1. Reunirte personalmente con los fotógrafos
Cuando empieces a buscar un fotógrafo, debes ver que te gusten sus fotos, y vos verte haciendo esas fotografías junto a tu pareja, ya que existen diferentes estilos de fotografía, y si bien, nos encantan las fotos alocadas que vemos de un profesional, mi personalidad no van con esas fotos y no me gustan hacer piruetas, por lo que es muy complicado que termine trabajando en mi casamiento.
Una vez que has hecho la lista de los fotógrafos que te gustaron, reúnete personalmente con ellos para una entrevista. Si bien las fotos te tienen que gustar, también tienes que sentirte cómoda con la personalidad del fotógrafo que deseas contratar, y asegúrense de tenerlas con quien va asistir esa noche, no con una persona de ventas que después designará a otra persona, y pídanle que lleve material propio a la reunión, mas allá de la que pueden encontrar en sus páginas sociales, y en la web.

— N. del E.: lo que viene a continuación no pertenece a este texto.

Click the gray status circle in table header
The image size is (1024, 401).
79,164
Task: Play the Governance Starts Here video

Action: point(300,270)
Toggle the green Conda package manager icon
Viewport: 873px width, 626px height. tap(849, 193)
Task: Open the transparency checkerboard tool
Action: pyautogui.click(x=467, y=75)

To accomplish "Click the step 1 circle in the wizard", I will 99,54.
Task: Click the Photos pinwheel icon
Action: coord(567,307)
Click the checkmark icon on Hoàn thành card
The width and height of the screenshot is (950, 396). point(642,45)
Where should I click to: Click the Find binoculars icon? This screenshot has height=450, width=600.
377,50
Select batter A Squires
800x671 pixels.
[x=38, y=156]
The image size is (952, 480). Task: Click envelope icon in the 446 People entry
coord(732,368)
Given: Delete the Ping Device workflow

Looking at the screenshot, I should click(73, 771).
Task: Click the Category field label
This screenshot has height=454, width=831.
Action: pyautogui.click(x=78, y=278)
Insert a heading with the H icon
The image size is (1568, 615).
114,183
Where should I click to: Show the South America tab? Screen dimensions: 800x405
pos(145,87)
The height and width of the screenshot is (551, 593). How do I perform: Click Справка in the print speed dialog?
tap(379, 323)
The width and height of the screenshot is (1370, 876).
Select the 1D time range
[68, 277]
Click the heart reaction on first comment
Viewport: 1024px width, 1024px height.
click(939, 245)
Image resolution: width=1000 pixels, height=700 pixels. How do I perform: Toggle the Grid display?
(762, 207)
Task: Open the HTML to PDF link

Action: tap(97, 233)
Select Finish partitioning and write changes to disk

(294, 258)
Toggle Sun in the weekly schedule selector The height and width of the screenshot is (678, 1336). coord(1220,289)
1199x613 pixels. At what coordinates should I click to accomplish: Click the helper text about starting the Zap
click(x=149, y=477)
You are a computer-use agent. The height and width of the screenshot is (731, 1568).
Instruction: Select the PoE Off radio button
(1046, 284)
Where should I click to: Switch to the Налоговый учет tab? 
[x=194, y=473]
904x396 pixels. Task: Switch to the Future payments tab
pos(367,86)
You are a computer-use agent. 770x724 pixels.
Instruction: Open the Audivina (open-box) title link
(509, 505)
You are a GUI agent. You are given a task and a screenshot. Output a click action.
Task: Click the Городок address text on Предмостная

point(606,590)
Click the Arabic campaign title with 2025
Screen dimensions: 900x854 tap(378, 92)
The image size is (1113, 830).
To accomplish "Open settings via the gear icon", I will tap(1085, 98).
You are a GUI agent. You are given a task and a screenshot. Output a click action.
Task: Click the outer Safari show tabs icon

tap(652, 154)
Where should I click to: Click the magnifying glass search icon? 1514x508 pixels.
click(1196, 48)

El fotógrafo pasa muchas horas presente en muchos de los momentos donde tu y tu pareja se preparan, y si no hay una conexión y no se sienten cómodos trabajando juntos o no se entienden, no van a soltarse ante él.
La personalidad y su estilo fotográfico coincide con ustedes y la boda que desean?... entonces solo queda que el presupuesto entre en nuestras posibilidades.
2. Busca profesionales de BODAS
Acá el mejor profesor es la experiencia y la trayectoria que pueda tener, los que son especialistas en boda, y con unas cuantas ya realizadas, tienen algo que otros no les van a dar, saben sentir los momentos antes de que pasen, por lo que logran captar las fotos en los momentos exactos…
Que tu amigo, tu primo, o el hermano de tu mejor amiga, sea un genio de la fotografía de moda, no quiere decir que lo será en una boda… porque son dos terrenos muyyy distintos.
3. No ahorres en el fotógrafo
Las fotos son el recuerdo que guardaremos para toda la vida, por eso no les recomiendo que a este proveedor lo elijan basándose únicamente en el precio, prioricen la calidad y la experiencia por sobre el ahorro.
4. Habla con el iluminador de tu boda
¿Te ves con manchas en la cara? ¿O con la cara pálida? Muchas veces las novias ODIAN sus fotos porque se ven así, y es porque nadie habló con el iluminador para evitar algunas luces que combinadas con la cámara, causan ese efecto… Pedile ayuda a tu fotógrafo, así podés hablar con tu iluminador, y pueden trabajar todos en equipo.
5. Evita arrancar muy temprano con los brindis
Si bien es un día festivo, y no podemos evitar que todos deseen brindar con nosotros, no les digo que no lo hagan, si les recomiendo que se mantengan hidratados y que tomen tranquilos y despacio.
Si bien el fotógrafo va a retocar un poco las fotos con Photoshop, este no puede hacer magia, y borrar de ellas nuestra cara cuando delatan algunas copas de más… y convengamos que no es nuestro mejor rostro….
6. El fotógrafo también come
Si bien a eso todos lo sabemos, debemos dejar todo arreglado con el proveedor de catering, cuántos proveedores van a haber trabajado ese día, y en qué momento necesitan comer.
El fotógrafo, por lo general, necesita hacerlo en el mismo momento que comen los novios, y si es posible cerca del salón donde lo están haciendo, ya que él debe seguir atento a lo que pasa en la boda, para poder capturar cualquier cosa que pase. Y ya sabemos que todos trabajamos mejor con el estómago lleno.